## start Supplied data

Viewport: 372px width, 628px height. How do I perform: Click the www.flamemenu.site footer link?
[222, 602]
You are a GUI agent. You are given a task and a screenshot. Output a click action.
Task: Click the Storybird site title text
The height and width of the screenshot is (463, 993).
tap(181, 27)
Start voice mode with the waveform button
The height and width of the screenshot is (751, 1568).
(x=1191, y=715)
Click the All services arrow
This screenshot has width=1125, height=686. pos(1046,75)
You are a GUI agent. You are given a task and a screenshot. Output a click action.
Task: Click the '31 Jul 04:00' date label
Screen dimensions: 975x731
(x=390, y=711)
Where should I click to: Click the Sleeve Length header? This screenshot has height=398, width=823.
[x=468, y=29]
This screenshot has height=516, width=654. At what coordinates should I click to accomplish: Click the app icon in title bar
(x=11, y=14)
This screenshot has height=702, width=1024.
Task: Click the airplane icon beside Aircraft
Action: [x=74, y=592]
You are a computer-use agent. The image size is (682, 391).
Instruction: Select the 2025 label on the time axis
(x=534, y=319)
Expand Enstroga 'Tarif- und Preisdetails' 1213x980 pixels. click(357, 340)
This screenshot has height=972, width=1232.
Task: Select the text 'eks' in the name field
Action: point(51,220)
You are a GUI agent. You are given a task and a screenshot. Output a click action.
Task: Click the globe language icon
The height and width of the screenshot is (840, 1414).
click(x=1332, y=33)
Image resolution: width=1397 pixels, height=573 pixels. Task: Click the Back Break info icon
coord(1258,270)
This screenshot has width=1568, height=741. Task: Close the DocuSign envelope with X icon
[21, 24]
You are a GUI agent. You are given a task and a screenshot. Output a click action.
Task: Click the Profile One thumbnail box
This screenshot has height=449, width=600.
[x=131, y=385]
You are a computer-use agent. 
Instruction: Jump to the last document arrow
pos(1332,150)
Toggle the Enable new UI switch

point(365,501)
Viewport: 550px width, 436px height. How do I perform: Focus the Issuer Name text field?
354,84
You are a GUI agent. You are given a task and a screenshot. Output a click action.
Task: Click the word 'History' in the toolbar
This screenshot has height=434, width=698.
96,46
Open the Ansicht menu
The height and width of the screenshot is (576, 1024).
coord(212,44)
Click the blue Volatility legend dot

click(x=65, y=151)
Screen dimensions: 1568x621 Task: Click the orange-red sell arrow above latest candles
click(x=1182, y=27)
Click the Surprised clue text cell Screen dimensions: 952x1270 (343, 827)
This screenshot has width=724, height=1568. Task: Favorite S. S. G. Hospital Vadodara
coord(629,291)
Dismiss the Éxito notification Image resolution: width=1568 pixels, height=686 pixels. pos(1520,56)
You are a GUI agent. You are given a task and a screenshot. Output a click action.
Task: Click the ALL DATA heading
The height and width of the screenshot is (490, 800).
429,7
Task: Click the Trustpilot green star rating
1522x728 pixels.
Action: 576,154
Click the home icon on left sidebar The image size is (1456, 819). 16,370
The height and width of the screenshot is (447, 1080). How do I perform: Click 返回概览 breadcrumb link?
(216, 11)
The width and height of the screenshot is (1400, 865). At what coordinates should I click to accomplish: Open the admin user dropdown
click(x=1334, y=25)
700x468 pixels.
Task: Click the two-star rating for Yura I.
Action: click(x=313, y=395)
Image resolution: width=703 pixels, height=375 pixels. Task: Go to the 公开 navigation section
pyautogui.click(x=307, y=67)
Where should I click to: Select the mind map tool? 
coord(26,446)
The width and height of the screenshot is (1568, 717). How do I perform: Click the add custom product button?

## end Supplied data

# Your objective
Reproduce all of the material above, swapping every occurrence of "GUI agent" for "interface agent" and leaving everything else unchanged.

# Solution below
Viewport: 372px width, 628px height. How do I perform: Click the www.flamemenu.site footer link?
[222, 602]
You are a interface agent. You are given a task and a screenshot. Output a click action.
Task: Click the Storybird site title text
The height and width of the screenshot is (463, 993).
tap(181, 27)
Start voice mode with the waveform button
The height and width of the screenshot is (751, 1568).
(x=1191, y=715)
Click the All services arrow
This screenshot has width=1125, height=686. pos(1046,75)
You are a interface agent. You are given a task and a screenshot. Output a click action.
Task: Click the '31 Jul 04:00' date label
Screen dimensions: 975x731
(x=390, y=711)
Where should I click to: Click the Sleeve Length header? This screenshot has height=398, width=823.
[x=468, y=29]
This screenshot has height=516, width=654. At what coordinates should I click to accomplish: Click the app icon in title bar
(x=11, y=14)
This screenshot has height=702, width=1024.
Task: Click the airplane icon beside Aircraft
Action: [x=74, y=592]
You are a computer-use agent. The image size is (682, 391).
Instruction: Select the 2025 label on the time axis
(x=534, y=319)
Expand Enstroga 'Tarif- und Preisdetails' 1213x980 pixels. click(357, 340)
This screenshot has height=972, width=1232.
Task: Select the text 'eks' in the name field
Action: point(51,220)
You are a interface agent. You are given a task and a screenshot. Output a click action.
Task: Click the globe language icon
The height and width of the screenshot is (840, 1414).
click(x=1332, y=33)
Image resolution: width=1397 pixels, height=573 pixels. Task: Click the Back Break info icon
coord(1258,270)
This screenshot has width=1568, height=741. Task: Close the DocuSign envelope with X icon
[21, 24]
You are a interface agent. You are given a task and a screenshot. Output a click action.
Task: Click the Profile One thumbnail box
This screenshot has height=449, width=600.
[x=131, y=385]
You are a computer-use agent. 
Instruction: Jump to the last document arrow
pos(1332,150)
Toggle the Enable new UI switch

point(365,501)
Viewport: 550px width, 436px height. How do I perform: Focus the Issuer Name text field?
354,84
You are a interface agent. You are given a task and a screenshot. Output a click action.
Task: Click the word 'History' in the toolbar
This screenshot has height=434, width=698.
96,46
Open the Ansicht menu
The height and width of the screenshot is (576, 1024).
coord(212,44)
Click the blue Volatility legend dot

click(x=65, y=151)
Screen dimensions: 1568x621 Task: Click the orange-red sell arrow above latest candles
click(x=1182, y=27)
Click the Surprised clue text cell Screen dimensions: 952x1270 (343, 827)
This screenshot has width=724, height=1568. Task: Favorite S. S. G. Hospital Vadodara
coord(629,291)
Dismiss the Éxito notification Image resolution: width=1568 pixels, height=686 pixels. pos(1520,56)
You are a interface agent. You are given a task and a screenshot. Output a click action.
Task: Click the ALL DATA heading
The height and width of the screenshot is (490, 800).
429,7
Task: Click the Trustpilot green star rating
1522x728 pixels.
Action: 576,154
Click the home icon on left sidebar The image size is (1456, 819). 16,370
The height and width of the screenshot is (447, 1080). How do I perform: Click 返回概览 breadcrumb link?
(216, 11)
The width and height of the screenshot is (1400, 865). At what coordinates should I click to accomplish: Open the admin user dropdown
click(x=1334, y=25)
700x468 pixels.
Task: Click the two-star rating for Yura I.
Action: click(x=313, y=395)
Image resolution: width=703 pixels, height=375 pixels. Task: Go to the 公开 navigation section
pyautogui.click(x=307, y=67)
Where should I click to: Select the mind map tool? 
coord(26,446)
The width and height of the screenshot is (1568, 717). How do I perform: Click the add custom product button?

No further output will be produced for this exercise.